# Given text
☆ ☆ ☆ ☆ ☆

Of course, some security experts insist that the attack did not originate in North Korea, but was routed through it.
One group of expat North Korean hackers, known as Chongryon, is based in Japan. Their actions are crucial to Pyongyang, which uses the group’s grifts and hacks to spread propaganda and bring money to the state.
“The Chongryon are vital to North Korea’s military budget,” a recent report from HP Security analysts explained, “raising funds via weapons trafficking, drug trafficking and other black market activities.” .
Chongryon is just one of many groups that do Pyongyang’s dirty work while operating outside North Korea. Washington could work with its partners in other countries to pursue such North Korea’s satellite hackers and shut them down.
Richard Haass, president of the Council on Foreign relations, suggested attacking Pyongyang’s Internet infrastructure. A response-in-kind, for Haass, is an attack on North Korea’s political and military networks.
Yet disrupting North Korea’s internal networks is not a proportional response. The Guardians of Peace attacked Sony — not the Pentagon.
It would also be incredibly difficult if not impossible. Most of North Korea’s military communications are on “wired circuits that are not connected to international networks,” Martyn Williams, senior correspondent at IDG News Service who writes about Pyongyang for the blog North Korea Tech, told Reuters.
Those military and political pillars Haass advocates attacking probably aren’t even hooked up to the Internet. It’s all internal, and so almost impossible to breach.
Though North Korea isn’t as wired as the United States, some of its people do have access to the Internet. That connection is slow, unstable and heavily censored by the state.
It’s possible for the United States to breach that connection and shut it down. All the connections run through China, however, and Washington would need to work with Beijing to make it happen. And Washington already has its own problems with Chinese hackers linked to the People Liberation Army.
Taking North Korea offline would be counterproductive in any case. The U.S. intelligence community monitors all Internet traffic moving through North Korea. Shut down the country’s Internet and you shut off Washington’s ability to listen in.

☆ ☆ ☆ ☆ ☆

# Records from a data source
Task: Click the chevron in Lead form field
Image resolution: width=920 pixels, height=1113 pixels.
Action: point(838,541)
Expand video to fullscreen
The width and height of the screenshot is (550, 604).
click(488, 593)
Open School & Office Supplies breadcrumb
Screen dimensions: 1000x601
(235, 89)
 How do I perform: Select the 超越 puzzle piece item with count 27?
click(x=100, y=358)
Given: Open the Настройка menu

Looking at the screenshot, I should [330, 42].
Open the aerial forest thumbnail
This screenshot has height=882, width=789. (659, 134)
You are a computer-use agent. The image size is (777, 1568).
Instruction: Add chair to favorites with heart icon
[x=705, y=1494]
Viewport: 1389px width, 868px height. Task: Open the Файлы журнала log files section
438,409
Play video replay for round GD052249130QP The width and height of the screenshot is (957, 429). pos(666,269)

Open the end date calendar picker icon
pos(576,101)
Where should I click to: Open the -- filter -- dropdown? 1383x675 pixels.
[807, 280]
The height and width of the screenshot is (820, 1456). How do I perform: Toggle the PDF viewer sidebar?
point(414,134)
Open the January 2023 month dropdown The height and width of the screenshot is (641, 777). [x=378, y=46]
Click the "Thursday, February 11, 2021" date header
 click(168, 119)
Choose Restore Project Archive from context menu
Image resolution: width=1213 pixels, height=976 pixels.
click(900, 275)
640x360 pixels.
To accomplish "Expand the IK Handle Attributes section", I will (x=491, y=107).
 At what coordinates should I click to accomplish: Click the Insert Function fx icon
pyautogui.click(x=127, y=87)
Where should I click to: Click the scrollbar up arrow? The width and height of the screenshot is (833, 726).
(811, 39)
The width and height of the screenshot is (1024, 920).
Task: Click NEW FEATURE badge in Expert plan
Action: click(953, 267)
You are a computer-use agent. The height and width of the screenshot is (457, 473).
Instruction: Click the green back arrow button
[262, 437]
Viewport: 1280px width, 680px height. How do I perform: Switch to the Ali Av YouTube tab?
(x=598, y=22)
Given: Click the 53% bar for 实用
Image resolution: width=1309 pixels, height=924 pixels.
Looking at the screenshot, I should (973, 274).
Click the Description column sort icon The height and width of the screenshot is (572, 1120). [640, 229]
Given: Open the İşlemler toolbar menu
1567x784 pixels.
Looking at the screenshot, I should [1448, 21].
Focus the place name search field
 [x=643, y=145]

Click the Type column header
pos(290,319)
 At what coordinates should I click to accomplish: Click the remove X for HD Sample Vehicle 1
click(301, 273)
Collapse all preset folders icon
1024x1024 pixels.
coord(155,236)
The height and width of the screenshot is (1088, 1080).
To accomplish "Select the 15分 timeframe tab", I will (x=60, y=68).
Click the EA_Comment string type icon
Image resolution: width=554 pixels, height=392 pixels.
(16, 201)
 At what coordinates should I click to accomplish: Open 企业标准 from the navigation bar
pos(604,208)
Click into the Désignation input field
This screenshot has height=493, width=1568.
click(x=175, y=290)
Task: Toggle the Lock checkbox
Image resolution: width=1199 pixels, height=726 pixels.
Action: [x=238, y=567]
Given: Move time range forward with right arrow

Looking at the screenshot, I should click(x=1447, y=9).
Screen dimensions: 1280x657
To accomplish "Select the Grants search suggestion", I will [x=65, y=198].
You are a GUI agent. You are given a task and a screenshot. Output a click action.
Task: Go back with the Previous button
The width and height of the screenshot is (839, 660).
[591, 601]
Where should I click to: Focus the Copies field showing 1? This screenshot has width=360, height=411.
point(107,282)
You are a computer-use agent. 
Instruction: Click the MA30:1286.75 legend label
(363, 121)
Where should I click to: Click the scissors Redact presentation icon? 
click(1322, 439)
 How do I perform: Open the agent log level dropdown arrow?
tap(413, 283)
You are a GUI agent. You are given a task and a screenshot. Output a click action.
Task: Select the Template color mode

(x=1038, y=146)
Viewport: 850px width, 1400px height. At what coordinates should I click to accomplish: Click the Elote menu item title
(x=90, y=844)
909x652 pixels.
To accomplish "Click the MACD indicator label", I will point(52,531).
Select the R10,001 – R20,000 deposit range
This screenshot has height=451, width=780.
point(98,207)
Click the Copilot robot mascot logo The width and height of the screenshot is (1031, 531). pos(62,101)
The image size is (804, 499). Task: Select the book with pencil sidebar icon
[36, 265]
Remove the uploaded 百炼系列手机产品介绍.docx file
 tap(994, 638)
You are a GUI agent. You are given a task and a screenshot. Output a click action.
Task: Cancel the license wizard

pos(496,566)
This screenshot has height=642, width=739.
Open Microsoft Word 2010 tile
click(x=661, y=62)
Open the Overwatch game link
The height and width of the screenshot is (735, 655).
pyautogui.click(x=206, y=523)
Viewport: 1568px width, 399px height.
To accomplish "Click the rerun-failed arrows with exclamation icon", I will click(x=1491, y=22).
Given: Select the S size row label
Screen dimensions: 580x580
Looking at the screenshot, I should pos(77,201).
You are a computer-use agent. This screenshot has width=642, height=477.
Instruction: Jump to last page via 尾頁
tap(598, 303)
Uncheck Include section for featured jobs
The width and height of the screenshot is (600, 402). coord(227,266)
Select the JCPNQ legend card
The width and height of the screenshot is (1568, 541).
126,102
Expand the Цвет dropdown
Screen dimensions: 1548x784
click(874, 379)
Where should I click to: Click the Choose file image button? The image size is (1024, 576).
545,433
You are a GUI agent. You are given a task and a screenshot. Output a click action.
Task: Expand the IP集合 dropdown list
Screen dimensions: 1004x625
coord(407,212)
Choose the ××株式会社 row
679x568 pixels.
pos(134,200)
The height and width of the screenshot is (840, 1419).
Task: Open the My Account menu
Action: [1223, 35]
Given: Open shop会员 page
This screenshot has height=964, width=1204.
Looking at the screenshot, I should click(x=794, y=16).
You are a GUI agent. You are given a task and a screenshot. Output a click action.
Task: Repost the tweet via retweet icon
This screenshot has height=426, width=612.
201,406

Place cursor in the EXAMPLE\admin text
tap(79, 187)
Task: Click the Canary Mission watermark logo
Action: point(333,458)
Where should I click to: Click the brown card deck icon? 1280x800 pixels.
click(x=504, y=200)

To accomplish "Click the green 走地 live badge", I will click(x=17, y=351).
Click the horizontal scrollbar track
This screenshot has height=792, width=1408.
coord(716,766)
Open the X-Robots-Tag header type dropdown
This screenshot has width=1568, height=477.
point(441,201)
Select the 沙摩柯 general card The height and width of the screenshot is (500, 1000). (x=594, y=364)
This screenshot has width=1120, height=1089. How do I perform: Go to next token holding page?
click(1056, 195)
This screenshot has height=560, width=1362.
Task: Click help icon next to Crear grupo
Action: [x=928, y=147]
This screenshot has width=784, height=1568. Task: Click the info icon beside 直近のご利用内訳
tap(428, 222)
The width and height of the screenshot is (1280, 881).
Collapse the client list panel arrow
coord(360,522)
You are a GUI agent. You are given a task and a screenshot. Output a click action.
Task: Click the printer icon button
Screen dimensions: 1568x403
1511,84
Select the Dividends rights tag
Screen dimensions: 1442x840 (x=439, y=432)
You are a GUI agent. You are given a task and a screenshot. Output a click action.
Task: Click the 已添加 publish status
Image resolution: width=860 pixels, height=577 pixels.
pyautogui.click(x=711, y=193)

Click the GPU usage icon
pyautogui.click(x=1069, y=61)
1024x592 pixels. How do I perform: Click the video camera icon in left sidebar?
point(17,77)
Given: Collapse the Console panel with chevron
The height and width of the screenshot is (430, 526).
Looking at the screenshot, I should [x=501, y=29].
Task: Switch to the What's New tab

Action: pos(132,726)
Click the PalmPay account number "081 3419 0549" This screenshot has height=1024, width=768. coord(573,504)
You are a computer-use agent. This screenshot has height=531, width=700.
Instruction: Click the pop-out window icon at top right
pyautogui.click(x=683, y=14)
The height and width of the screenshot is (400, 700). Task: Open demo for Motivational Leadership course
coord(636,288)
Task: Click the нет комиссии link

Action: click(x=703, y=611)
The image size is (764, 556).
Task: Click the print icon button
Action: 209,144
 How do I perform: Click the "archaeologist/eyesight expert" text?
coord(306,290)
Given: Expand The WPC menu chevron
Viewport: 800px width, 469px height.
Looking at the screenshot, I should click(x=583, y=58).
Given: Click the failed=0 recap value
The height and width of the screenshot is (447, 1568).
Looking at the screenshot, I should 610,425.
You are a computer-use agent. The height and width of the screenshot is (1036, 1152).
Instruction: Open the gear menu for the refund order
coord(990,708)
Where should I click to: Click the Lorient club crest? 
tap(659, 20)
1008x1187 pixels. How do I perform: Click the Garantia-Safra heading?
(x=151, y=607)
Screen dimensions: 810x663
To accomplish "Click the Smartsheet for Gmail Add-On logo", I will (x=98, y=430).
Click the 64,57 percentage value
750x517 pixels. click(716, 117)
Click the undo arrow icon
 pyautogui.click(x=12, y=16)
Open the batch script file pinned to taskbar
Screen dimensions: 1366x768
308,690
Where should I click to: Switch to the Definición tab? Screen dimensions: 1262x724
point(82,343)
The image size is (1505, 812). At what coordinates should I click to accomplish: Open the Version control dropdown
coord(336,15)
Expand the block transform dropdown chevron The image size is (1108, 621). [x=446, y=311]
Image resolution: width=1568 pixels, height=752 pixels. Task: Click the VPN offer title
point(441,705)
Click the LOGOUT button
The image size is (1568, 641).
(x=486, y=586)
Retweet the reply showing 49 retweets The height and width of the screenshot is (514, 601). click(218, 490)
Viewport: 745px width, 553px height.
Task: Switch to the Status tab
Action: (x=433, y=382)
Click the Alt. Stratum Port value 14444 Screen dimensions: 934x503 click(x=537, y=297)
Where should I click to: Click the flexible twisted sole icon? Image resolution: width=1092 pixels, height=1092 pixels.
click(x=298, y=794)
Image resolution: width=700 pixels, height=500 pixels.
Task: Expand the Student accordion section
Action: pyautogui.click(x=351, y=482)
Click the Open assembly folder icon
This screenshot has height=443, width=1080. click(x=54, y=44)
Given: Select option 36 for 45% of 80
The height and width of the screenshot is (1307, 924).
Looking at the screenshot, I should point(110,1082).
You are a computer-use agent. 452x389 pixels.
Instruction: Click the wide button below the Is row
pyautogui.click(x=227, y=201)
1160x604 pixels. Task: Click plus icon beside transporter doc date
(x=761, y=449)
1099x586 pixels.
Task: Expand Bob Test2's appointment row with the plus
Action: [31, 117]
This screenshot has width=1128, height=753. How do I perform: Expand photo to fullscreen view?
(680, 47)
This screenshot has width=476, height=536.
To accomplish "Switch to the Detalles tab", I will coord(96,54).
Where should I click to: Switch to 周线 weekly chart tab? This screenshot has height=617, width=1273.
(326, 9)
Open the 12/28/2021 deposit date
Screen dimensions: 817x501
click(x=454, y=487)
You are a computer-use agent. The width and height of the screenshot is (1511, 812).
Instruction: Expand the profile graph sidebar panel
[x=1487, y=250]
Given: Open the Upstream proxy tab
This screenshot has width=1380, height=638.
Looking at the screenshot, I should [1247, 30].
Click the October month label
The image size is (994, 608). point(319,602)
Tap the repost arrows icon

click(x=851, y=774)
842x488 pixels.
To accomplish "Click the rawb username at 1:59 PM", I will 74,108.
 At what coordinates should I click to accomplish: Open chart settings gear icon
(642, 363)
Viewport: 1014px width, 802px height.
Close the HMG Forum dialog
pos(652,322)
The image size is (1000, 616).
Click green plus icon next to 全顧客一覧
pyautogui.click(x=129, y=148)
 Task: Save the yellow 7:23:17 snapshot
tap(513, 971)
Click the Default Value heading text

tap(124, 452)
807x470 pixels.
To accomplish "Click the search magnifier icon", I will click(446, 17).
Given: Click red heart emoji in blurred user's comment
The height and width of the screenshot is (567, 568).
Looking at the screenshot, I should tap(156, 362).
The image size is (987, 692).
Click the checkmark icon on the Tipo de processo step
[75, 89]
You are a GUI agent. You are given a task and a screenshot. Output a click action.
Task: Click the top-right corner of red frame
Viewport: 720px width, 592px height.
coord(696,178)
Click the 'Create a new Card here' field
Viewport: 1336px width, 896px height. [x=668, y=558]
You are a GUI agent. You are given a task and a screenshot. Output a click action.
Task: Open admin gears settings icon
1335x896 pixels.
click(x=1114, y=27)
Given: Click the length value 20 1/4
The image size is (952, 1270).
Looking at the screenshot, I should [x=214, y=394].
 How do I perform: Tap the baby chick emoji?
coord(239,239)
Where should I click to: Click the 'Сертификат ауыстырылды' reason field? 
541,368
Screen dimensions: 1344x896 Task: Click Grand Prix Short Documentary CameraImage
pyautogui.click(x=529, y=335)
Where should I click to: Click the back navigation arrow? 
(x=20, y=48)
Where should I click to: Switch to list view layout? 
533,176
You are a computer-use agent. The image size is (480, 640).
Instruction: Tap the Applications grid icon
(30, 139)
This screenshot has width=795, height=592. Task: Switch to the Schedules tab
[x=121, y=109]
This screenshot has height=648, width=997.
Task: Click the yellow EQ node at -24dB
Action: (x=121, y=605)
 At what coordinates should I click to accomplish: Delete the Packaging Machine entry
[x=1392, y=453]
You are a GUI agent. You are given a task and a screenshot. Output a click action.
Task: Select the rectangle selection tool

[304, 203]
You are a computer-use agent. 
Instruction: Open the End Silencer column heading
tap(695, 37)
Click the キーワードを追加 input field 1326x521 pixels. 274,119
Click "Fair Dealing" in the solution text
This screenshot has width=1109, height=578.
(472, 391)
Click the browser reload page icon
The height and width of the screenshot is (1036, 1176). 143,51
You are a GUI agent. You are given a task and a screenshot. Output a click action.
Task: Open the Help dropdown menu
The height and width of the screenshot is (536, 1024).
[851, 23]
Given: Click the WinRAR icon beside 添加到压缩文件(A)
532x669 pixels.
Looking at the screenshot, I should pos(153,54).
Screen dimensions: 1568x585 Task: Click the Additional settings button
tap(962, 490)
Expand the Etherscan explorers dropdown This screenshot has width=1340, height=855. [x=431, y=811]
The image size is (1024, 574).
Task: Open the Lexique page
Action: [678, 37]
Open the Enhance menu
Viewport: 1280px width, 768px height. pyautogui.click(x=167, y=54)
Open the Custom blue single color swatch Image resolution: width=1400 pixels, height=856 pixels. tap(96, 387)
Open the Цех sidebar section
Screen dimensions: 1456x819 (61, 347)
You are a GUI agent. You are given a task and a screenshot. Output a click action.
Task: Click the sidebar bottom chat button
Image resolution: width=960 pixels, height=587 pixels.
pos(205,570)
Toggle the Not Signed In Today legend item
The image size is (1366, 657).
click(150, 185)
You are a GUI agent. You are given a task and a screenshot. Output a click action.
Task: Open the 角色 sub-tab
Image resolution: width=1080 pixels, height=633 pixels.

☆ ☆ ☆ ☆ ☆

# Activity list
a: From the article on North Korean hacking, return the part starting with "Chongryon is just" and going on through "not the Pentagon.".
b: In the article on North Korean hacking, what country is the Chongryon group based in?
c: Write what comes next in the article on North Korean hacking, picking up after its last sentence.
These rows have no connection to the article on North Korean hacking.

# Expected responses
a:
Chongryon is just one of many groups that do Pyongyang’s dirty work while operating outside North Korea. Washington could work with its partners in other countries to pursue such North Korea’s satellite hackers and shut them down.
Richard Haass, president of the Council on Foreign relations, suggested attacking Pyongyang’s Internet infrastructure. A response-in-kind, for Haass, is an attack on North Korea’s political and military networks.
Yet disrupting North Korea’s internal networks is not a proportional response. The Guardians of Peace attacked Sony — not the Pentagon.

b: Japan

c:
That said, North Korea’s Internet already seems to be the subject of attack. On Dec. 22, U.S. North Korea watchers monitored service interruptions across the country’s Internet.
North Korea’s Internet is notoriously spotty. But since Obama’s news conference, there has been a sharp degree of difference. Outages have lasted for many hours. “Usually there are isolated blips, not continuous connectivity problems,” Doug Mandory, director of Internet analysis at Dyn Research, told Williams. “I wouldn’t be surprised if they are absorbing some sort of attack.”
Shutting down the country’s Internet might be the proportional response Obama mentioned. It might also, however, be a sign that China is punishing the country for its recent cyber activities. Beijing isn’t above reining in Pyongyang when it needs to.
But another sort of U.S. retaliation would be to get The Interview into North Korea. So much of the fuss surrounding this hack concerns the film and Pyongyang’s reaction to it. Making it free online or uploading it into North Korea’s networks would take away one of the biggest gains the country got from the attack — getting the movie withdrawn from public view.
One human-rights group plans to achieve just this. This organization, Fighters for a Free North Korea, routinely airdrops over North Korea hydrogen balloons carrying DVDs. They aim to airdrop The Interview  as soon as it’s available.
Still, disrupting the black markets and hounding the hackers responsible remain the two best options. It’s a direct punishment levied against the individuals responsible — and has the added effect of slowing down or stopping more attacks.